## [What the task asks]
Copy exactly the lines from the first line of the records below through the line containing "Click the MIDI to Audio Delay samples field", including both, and nothing else.
=== Data for review ===
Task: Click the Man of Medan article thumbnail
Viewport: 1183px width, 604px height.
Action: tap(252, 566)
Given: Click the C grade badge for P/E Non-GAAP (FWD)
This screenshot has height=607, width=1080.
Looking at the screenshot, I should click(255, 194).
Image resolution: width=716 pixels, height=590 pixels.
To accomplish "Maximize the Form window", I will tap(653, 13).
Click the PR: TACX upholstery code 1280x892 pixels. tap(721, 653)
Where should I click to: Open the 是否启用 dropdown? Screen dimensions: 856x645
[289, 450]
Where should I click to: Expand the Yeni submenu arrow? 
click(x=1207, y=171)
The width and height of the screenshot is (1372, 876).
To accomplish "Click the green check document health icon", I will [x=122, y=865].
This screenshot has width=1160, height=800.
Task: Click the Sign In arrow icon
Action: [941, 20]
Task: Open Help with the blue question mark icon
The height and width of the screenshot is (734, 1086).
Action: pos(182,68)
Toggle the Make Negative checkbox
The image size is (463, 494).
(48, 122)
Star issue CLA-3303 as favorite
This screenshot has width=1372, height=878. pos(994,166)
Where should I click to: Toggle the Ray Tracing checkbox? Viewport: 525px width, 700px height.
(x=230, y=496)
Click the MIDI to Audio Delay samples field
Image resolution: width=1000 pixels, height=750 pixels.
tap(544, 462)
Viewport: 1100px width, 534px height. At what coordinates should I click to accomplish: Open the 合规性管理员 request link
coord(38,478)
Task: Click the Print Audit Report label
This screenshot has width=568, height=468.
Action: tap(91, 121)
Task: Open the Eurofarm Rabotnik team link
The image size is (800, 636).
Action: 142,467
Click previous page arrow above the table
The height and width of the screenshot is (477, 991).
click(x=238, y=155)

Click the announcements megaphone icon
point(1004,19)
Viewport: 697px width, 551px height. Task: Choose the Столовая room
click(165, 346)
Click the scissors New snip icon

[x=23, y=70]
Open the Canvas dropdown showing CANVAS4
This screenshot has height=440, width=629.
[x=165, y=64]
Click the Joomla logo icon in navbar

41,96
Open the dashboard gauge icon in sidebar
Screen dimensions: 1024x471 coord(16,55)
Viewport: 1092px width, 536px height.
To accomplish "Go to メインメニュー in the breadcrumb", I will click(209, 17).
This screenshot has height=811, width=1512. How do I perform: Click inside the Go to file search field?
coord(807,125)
===
## [Answer for the task]
Task: Click the Man of Medan article thumbnail
Viewport: 1183px width, 604px height.
Action: tap(252, 566)
Given: Click the C grade badge for P/E Non-GAAP (FWD)
This screenshot has height=607, width=1080.
Looking at the screenshot, I should click(255, 194).
Image resolution: width=716 pixels, height=590 pixels.
To accomplish "Maximize the Form window", I will tap(653, 13).
Click the PR: TACX upholstery code 1280x892 pixels. tap(721, 653)
Where should I click to: Open the 是否启用 dropdown? Screen dimensions: 856x645
[289, 450]
Where should I click to: Expand the Yeni submenu arrow? 
click(x=1207, y=171)
The width and height of the screenshot is (1372, 876).
To accomplish "Click the green check document health icon", I will [x=122, y=865].
This screenshot has width=1160, height=800.
Task: Click the Sign In arrow icon
Action: [941, 20]
Task: Open Help with the blue question mark icon
The height and width of the screenshot is (734, 1086).
Action: pos(182,68)
Toggle the Make Negative checkbox
The image size is (463, 494).
(48, 122)
Star issue CLA-3303 as favorite
This screenshot has width=1372, height=878. pos(994,166)
Where should I click to: Toggle the Ray Tracing checkbox? Viewport: 525px width, 700px height.
(x=230, y=496)
Click the MIDI to Audio Delay samples field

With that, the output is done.